RE - 3249 - Sessão: 12/12/2013 às 17:00

RELATÓRIO

A Coligação Triunfo do Povo (PP – PSDB – PPS) ingressou com representação, perante a 133ª Zona Eleitoral – Triunfo, contra Coligação Para Fazer a Diferença (PRB – PT – PTB - PMDB – PR – PRP - PCdoB), Mauro Fornari Poeta e Gaspar Martins dos Santos, então canditados a prefeito e vice-prefeito do município, por veiculação de propaganda eleitoral irregular, no comitê do partido, alegando haver justaposição de cartazes, com afronta ao art. 39, § 8º, da Lei n. 9.504/1997, c/c art. 17 da Res. TSE n. 23.370/2011 (fls. 02-08).

Apresentada defesa (fls. 20-24), sobreveio sentença de improcedência, sob o entendimento de que não restou evidenciada a justaposição de placas de modo a ultrapassar a medida legal de 4m² (fls. 30-30v.).

Inconformados, os representantes interpuseram recurso. Aduziram que a propaganda foi exposta no mesmo imóvel; contudo, para burlar a legislação, teriam sido colocadas em paredes distintas, razão pela qual requereram, com o provimento do recurso, a imputação da pena pecuniária (fls. 32-35).

Apresentadas contrarrazões (fls. 37-42), vieram os autos a este TRE e foram com vista ao procurador regional eleitoral, que exarou parecer pelo desprovimento do recurso (fls. 46-47v.).

É o relatório.

 

 

 

 

VOTO

Tempestividade

O procurador da Coligação recorrente foi intimado da sentença no dia 03/04/2013, às 12h47min (fl. 31).
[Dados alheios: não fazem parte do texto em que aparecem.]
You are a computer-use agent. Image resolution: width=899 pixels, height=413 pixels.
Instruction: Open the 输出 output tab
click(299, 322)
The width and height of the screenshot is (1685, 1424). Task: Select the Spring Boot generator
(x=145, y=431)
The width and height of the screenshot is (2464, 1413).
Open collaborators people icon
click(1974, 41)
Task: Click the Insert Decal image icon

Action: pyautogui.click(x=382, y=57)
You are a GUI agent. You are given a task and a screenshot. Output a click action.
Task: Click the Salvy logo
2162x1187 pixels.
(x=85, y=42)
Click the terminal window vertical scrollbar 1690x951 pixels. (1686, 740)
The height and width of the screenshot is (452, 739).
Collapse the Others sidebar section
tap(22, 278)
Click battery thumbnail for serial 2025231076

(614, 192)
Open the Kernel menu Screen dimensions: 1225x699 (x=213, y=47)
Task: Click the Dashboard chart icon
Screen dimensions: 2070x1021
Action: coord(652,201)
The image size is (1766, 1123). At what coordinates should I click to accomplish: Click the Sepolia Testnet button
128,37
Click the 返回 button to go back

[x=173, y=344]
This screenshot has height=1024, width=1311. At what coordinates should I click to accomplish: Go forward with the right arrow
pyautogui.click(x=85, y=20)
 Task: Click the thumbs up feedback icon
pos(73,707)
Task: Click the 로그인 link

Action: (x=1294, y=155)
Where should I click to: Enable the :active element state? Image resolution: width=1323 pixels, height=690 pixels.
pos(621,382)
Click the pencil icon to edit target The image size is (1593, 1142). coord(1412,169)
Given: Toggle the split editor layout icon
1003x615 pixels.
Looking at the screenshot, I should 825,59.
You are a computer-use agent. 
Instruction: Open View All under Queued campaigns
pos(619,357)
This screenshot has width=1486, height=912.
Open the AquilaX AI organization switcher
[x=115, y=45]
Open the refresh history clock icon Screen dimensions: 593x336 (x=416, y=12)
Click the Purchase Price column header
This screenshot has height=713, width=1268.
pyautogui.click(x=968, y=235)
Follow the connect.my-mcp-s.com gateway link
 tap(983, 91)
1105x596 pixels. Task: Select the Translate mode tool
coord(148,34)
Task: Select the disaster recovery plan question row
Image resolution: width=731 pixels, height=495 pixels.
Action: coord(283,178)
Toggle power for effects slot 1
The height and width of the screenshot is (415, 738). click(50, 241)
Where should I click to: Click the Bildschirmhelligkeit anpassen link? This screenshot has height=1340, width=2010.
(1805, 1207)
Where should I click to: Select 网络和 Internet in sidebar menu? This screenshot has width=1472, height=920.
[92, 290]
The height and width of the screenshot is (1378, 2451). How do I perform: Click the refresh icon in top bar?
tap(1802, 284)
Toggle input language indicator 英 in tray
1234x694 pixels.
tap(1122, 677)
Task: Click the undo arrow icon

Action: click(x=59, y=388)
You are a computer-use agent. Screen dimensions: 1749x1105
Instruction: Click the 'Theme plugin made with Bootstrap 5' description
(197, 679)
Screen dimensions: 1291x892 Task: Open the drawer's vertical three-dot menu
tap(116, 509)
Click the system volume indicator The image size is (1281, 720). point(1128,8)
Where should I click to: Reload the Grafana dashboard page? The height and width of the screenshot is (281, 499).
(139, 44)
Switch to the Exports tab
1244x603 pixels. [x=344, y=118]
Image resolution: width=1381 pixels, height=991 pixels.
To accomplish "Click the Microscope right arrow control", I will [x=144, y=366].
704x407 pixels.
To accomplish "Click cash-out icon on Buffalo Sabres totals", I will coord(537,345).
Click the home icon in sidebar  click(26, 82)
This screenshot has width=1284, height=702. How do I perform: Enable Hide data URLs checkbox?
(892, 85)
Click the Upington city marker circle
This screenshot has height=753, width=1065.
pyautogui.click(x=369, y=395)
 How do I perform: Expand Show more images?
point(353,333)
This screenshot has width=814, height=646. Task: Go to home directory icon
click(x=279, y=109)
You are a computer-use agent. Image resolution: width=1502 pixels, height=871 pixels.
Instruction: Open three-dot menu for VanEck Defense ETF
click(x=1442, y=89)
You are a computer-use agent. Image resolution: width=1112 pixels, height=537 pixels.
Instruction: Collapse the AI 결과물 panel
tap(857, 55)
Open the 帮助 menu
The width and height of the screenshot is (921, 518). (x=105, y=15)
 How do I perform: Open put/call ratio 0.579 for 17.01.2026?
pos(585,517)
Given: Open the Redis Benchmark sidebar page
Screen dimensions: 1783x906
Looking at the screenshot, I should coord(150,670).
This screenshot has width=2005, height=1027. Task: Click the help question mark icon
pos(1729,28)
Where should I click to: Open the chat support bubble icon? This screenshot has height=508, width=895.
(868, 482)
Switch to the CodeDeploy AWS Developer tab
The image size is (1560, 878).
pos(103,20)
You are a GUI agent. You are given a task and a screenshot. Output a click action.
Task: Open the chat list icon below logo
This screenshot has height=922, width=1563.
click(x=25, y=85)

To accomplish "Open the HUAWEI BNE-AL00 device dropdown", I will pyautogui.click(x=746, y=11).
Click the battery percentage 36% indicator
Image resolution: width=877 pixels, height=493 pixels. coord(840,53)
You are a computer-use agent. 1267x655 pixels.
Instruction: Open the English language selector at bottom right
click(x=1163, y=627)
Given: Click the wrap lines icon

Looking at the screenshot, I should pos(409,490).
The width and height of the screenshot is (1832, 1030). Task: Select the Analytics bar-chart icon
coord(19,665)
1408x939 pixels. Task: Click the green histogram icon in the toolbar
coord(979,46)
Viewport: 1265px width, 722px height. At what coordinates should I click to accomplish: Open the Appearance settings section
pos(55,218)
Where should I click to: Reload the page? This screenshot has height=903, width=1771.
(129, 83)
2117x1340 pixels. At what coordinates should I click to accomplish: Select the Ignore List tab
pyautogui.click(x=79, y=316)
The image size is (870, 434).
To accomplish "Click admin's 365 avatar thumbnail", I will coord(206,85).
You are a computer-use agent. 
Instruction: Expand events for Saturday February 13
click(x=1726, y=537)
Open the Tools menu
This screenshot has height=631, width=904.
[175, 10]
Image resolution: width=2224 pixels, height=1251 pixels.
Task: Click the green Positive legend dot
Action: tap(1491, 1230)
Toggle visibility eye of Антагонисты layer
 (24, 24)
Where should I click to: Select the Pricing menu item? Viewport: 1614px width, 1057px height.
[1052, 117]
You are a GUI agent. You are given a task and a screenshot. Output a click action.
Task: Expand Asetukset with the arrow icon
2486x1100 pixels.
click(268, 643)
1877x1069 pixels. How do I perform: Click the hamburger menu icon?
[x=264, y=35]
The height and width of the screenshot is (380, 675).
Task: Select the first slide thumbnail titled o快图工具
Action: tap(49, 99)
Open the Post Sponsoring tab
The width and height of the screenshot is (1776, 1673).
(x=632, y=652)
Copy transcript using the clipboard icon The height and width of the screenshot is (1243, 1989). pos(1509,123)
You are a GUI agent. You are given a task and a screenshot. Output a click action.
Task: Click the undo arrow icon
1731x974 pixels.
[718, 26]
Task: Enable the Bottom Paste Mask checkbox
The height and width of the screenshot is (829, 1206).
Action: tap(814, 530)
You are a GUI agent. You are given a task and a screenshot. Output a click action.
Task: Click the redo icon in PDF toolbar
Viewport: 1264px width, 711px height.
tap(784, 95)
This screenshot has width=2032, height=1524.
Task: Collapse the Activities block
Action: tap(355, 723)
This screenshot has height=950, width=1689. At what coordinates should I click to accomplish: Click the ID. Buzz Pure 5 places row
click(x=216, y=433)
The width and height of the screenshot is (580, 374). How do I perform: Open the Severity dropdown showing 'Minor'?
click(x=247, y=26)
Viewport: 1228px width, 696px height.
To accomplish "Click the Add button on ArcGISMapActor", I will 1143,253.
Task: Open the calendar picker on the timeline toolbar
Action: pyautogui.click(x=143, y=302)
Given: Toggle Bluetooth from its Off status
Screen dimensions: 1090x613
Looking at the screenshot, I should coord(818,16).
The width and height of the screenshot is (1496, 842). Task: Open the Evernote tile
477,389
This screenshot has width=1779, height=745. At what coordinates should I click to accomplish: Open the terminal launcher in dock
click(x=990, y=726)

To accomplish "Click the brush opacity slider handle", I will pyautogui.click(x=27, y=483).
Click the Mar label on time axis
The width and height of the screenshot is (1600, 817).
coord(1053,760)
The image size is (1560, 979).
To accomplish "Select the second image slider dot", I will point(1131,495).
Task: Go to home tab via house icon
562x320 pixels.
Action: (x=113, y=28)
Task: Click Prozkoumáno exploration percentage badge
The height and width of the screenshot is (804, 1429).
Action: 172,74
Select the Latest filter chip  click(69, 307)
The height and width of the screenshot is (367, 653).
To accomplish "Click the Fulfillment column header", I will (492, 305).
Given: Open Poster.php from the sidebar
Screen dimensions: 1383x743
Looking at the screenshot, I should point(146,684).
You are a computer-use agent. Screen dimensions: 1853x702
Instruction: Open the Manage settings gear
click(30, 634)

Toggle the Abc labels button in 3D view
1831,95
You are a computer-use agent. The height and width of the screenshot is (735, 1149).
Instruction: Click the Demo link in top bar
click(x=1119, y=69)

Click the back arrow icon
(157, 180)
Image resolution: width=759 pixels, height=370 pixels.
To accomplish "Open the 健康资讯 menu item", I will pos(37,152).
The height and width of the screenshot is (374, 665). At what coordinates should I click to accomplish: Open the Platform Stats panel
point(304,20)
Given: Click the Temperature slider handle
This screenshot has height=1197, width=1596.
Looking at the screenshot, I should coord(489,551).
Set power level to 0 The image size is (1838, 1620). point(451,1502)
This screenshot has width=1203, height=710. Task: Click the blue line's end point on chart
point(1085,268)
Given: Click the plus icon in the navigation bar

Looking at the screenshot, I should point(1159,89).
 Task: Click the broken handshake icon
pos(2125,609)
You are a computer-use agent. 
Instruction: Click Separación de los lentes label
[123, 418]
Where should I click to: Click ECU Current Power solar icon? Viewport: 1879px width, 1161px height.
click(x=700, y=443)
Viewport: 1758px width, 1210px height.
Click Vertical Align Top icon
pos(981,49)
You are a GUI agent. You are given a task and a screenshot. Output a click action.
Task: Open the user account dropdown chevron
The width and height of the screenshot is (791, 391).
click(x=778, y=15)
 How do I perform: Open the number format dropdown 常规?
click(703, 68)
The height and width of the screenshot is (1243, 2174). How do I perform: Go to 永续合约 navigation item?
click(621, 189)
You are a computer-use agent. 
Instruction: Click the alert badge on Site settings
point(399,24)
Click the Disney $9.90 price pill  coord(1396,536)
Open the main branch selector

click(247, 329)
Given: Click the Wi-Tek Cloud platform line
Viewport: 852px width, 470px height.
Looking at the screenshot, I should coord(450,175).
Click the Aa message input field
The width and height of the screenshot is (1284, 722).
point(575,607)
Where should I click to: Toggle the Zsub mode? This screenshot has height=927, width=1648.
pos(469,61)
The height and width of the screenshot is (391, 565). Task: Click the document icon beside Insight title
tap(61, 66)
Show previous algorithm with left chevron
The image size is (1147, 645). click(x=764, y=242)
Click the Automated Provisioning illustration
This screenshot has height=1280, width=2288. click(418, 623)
O recurso, interposto em 04/04/2013, às 12h05min (fl. 32), é tempestivo, de acordo com o art. 33, caput, da Resolução TSE n. 23.367/11.

Mérito

A questão cinge-se a definir se a forma como fixados os cartazes com propaganda eleitoral em favor dos candidatos recorridos caracterizariam a justaposição, de sorte a extrapolar o formato permitido por lei, qual seja, 4m².

Do que diviso do exame dos autos, há falta de similitude entre as alegações e as provas colacionadas, pois, como demonstra a única foto (fl.10), existe grande espaçamento entre as propagandas, impossibilitando a dita justaposição.

Do mesmo modo, o procurador eleitoral, em seu parecer, ressalta que “não basta o simples fato de estarem as placas perto uma da outra” (fls. 46, in fine, e 47), e sim que as mesmas passem a ser vistas como propaganda única.

Desta forma, a justaposição se dá quando, de um ponto, o observador visualize as propagandas unificadas em uma somente, conforme posicionamento do egrégio TSE:

AGRAVO REGIMENTAL. RECURSO ESPECIAL ELEITORAL. ELEIÇÕES 2012. PROPAGANDA ELEITORAL. PINTURAS EM MURO PARTICULAR DE DIFERENTES CANDIDATOS. CONJUNTO QUE SUPERA 4M². DESPROVIMENTO.

1. Placas em imóvel particular e pinturas em muro recebem o mesmo tratamento (art. 37, § 2º, da Lei 9.504/97), por isso os precedentes citados na decisão monocrática aplicam-se ao caso.

2. É pacífico nesta Corte que o conjunto de propagandas que supere 4m² e possua impacto visual único é irregular, sendo irrelevante que as propagandas pertençam a candidatos diferentes.

3. Agravo regimental não provido.

Observo, ainda, que as propagandas, tidas como justapostas, estão afixadas em paredes distintas, não perfectibilizando a justaposição alegada em sede de recurso.

Diante do exposto, VOTO pelo não provimento do recurso interposto pela Coligação Triunfo do Povo (PP – PSDB – PPS), mantendo a sentença em seus integrais termos.